**SHORT PROBLEM:**
Copy out everything in the records from the line containing "Image resolution: width=1464" down to the line containing "tap(1309, 101)", including both of those lines.

**ENTRIES SUPPLIED:**

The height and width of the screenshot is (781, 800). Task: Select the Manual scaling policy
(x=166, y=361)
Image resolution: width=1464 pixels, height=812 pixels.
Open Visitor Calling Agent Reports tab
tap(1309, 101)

---

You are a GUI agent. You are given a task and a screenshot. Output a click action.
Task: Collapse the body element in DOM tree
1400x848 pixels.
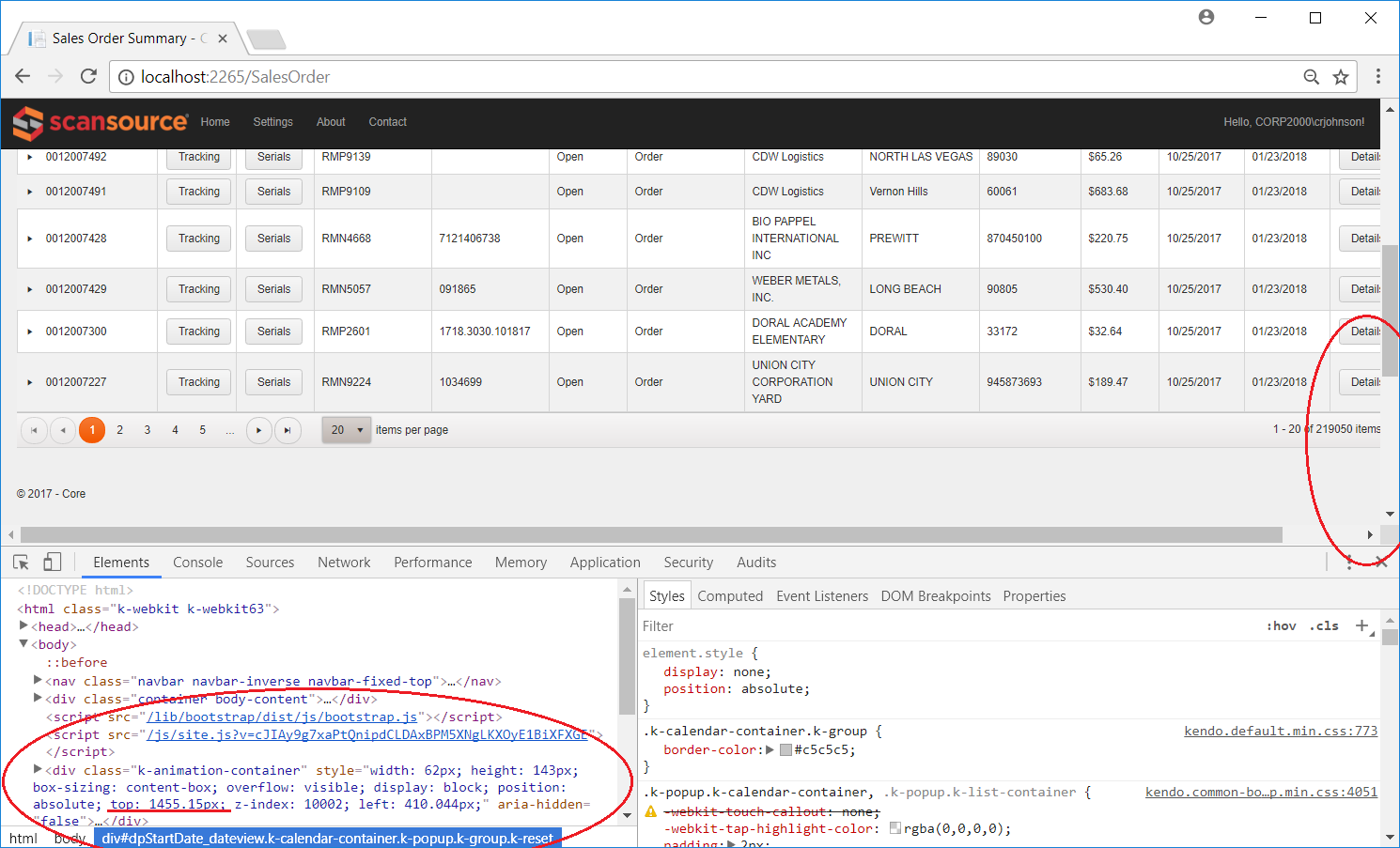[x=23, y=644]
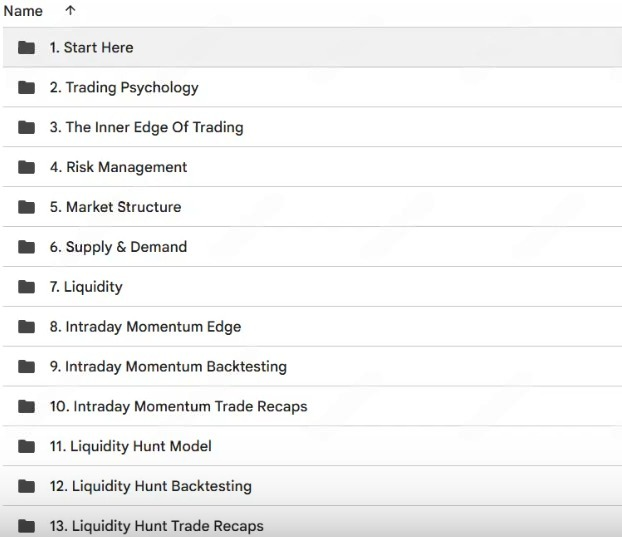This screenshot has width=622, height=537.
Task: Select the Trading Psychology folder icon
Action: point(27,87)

==

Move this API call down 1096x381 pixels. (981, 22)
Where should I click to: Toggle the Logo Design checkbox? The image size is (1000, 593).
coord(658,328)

**SOLVED PROBLEM:**
Image resolution: width=1464 pixels, height=812 pixels.
Open Visitor Calling Agent Reports tab
tap(1309, 101)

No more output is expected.